E-Mail Management

The always insightful Doug Johnson had a post last week about managing the ever-increasing flood of emails in his educational job and asked commentors for any more tips.

Email is essential to me.  I am in a nearly 1000-student elementary school with no full time library clerk.  I don’t have time to leave the media center very often and I tend to forget things I need to do unless they’re in writing.  So for example if I pass a teacher in the hallway and s/he says they want me to pull a video for their class and stick it in their mail box, I say, “Email that to me or I’ll forget.”  I also have to send out an unfortunate amount of emails to the entire staff.

At the same time, I get more email than is necessary and am always trying to trim the fat.  Love me the “unsubscribe” in promotional emails. We also don’t have the benefit of using Gmail in out district like Mr. Johnson does.  That would sure make things a bit easier.  We have Lotus notes and yes, it tends to get full and slow down a lot.  Sometimes I send an email to the staff and I’ll get one or two bounce back with a notification that their email is full.

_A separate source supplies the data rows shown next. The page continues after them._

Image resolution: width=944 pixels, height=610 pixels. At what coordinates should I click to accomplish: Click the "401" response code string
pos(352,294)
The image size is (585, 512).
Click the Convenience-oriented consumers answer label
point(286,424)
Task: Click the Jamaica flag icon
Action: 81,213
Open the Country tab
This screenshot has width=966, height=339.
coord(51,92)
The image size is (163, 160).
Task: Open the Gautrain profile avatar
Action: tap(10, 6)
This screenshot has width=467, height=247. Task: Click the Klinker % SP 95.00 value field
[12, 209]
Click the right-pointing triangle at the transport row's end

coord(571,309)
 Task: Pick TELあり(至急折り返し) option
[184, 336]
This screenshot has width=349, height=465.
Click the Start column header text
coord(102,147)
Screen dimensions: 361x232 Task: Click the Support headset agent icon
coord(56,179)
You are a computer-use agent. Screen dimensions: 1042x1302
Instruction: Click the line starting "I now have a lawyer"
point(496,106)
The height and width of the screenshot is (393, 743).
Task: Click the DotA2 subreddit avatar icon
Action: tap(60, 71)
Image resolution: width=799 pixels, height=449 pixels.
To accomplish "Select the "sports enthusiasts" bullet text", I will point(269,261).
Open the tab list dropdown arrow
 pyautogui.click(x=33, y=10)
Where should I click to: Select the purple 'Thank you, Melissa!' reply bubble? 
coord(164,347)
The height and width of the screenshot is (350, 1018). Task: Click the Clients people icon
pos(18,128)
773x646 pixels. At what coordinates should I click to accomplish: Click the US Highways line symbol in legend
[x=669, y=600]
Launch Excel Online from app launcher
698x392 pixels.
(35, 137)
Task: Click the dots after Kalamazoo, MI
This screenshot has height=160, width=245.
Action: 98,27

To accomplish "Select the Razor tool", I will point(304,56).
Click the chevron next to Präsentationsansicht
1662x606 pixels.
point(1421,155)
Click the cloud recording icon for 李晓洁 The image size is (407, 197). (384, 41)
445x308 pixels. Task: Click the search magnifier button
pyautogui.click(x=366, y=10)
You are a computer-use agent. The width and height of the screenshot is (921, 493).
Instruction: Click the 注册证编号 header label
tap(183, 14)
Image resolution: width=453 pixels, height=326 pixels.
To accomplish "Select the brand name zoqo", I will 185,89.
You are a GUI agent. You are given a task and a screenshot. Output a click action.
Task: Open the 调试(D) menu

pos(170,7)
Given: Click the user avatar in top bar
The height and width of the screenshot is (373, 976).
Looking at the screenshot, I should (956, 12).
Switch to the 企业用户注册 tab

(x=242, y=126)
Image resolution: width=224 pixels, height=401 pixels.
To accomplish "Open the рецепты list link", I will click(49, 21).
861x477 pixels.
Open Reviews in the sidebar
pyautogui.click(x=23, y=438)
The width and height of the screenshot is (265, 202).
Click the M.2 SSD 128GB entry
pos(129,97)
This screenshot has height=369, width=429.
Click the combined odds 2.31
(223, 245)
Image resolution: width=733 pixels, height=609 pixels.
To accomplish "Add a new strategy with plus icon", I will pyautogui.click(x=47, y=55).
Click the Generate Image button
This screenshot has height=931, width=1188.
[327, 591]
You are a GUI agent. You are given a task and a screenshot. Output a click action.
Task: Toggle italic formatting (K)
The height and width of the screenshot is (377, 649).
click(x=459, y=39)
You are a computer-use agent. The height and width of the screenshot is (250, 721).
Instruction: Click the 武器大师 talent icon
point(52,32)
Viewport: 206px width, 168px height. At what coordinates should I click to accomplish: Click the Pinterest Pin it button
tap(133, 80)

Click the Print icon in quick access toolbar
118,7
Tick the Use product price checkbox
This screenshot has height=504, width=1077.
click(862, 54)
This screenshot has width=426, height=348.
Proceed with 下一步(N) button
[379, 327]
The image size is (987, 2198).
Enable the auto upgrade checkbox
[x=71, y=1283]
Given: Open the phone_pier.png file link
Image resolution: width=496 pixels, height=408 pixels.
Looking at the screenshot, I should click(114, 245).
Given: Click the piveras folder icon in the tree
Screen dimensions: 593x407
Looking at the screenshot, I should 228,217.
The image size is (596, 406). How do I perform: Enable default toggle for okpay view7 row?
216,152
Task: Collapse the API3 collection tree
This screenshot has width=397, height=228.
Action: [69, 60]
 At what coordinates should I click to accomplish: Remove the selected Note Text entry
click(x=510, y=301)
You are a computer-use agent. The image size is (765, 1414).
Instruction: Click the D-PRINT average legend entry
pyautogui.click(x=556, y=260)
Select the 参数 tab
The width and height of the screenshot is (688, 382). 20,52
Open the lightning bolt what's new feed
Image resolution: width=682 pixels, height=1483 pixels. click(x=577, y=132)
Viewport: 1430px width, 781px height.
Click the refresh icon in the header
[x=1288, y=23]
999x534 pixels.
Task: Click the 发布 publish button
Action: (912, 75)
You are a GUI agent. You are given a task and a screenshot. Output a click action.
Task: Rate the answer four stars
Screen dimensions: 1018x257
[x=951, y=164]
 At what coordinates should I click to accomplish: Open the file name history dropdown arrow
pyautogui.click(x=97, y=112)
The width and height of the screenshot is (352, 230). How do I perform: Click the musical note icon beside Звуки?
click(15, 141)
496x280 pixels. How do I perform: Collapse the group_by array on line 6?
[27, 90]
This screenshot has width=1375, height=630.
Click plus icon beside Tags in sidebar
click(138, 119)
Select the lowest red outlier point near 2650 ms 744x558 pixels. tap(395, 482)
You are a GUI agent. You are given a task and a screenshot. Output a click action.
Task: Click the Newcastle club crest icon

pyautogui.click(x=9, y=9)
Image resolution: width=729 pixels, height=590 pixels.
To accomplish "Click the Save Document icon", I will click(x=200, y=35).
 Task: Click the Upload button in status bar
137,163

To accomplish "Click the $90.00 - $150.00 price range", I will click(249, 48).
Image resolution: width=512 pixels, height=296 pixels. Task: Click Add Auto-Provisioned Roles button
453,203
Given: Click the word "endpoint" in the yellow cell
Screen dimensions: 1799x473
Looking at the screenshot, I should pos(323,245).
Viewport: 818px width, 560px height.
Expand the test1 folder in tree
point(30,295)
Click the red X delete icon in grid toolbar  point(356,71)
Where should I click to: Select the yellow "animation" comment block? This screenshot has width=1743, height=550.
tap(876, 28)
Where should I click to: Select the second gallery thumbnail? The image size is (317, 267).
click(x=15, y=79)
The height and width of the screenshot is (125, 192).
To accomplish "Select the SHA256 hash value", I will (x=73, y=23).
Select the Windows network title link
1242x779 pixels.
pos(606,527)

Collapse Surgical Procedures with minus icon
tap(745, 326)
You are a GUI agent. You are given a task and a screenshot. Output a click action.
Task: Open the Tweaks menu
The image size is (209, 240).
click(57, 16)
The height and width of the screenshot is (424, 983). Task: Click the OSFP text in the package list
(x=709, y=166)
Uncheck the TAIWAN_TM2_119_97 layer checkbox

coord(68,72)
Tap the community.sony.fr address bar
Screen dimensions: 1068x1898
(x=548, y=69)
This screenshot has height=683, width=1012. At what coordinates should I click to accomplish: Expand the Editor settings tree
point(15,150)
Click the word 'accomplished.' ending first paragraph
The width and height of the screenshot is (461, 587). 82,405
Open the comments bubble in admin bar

In the spirit of “flipping the classroom” I actually made a two minute plus video using Screencast-o-matic showing staff some tips and tricks for dealing with their email.  It’s been watched over 40 times which would be a bit more than half of the classroom teachers, so that’s pretty good.  If anyone else has trouble I can just send them the link.

Other than Lotus Notes specific tips, one big one I gave was to show them how I forward emails from my work email account into my personal Gmail account.  I particularly do this for anything with a big attachment I might need later.  That way I can delete it from my work email and save some room there and it’s easily findable on Gmail.

I’m not an “Inbox Zero” acolyte.  Gmail is essentially bottomless and now that they automatically filter between “Primary,” “Social,” and “Promotions,” I’m pretty happy with how my email looks.  I did set up a filter in Gmail for my work email.  So when I forward something to myself from school, it automatically goes into a folder called “School.”  I don’t see any need to file things other than that since Gmail is searchable.  If someone said, “Do you have the schedule for next week’s Book Fair?”  I’d type “Book Fair” into Gmail and it would pop right up.

Mr. Johnson’s subject headings are great.  Our principal strongly encourages the use of “EOM” which is “End of Message” and is used when you can put the whole of the note in the subject line.  Saves gobs of time when it’s something easy and direct.  She also strongly discourages “personal” items and even has a special section of the weekly e-newsletter called “Classifieds” for people to post things they’re selling, invitations, recipes, lost & found, funny stuff, etc.  That is a big help.

We do have some problems with media specialists sending out too many emails to all the other media specialists. For example one will send out an email to everyone asking for a certain title a teacher of theirs wants to borrow.  I can understand why they do this since they official requesting system is a pain but it’s not very efficient.  It’s much better to look in the catalog, see who has it and email those people directly.  Don’t think I  haven’t mentioned this.  It’s getting better anyway.

I don’t know if anyone out there is old enough to remember the days before regular email but we used to have to check our mailbox in the staff room all the time.  I got into the habit of checking it first thing in the morning, then around lunch, then right before I left for the day.  I tell the teachers that I tend to do much the same with my email.  This is so no one will expect me to always be monitoring my email for their specific problem.  My first year here I’d get a few snippy, “But I emailed you about this” comments and I’d have to remind them that the media center can be an active place and I’m not always sitting at my computer checking email.  Now I’ve pretty much trained them to send me a student with a note if it’s an immediate need.

Another thing I try to do is something else Mr. Johnson mentioned.  Send less email.  Yes, I have to send emails to the whole staff about things like Book Fairs and AR updates and schedules, but I try to do it as little as often and only when necessary.  I also try to keep the messages as short as I can.  Another thing I do is always add a link to a short and fun educational or funny clip or cute animal picture.  Many of these end up in lessons later and I get thanked for them!  I just add them to make the email more painless but now they count on it.

I also try to walk over and talk to people as much as I can.  Especially office staff since they’re not too far away.  I hate sending emails to administrators because I know they probably get four times what I get.  My bookkeeper especially appreciates it.  And I like to take a break from the Media Center every once in a while.

I love email.  I love the immediacy and the convenience and the record keeping aspects of it.  I love not having to check my mailbox as often.

But I also love keeping it under control.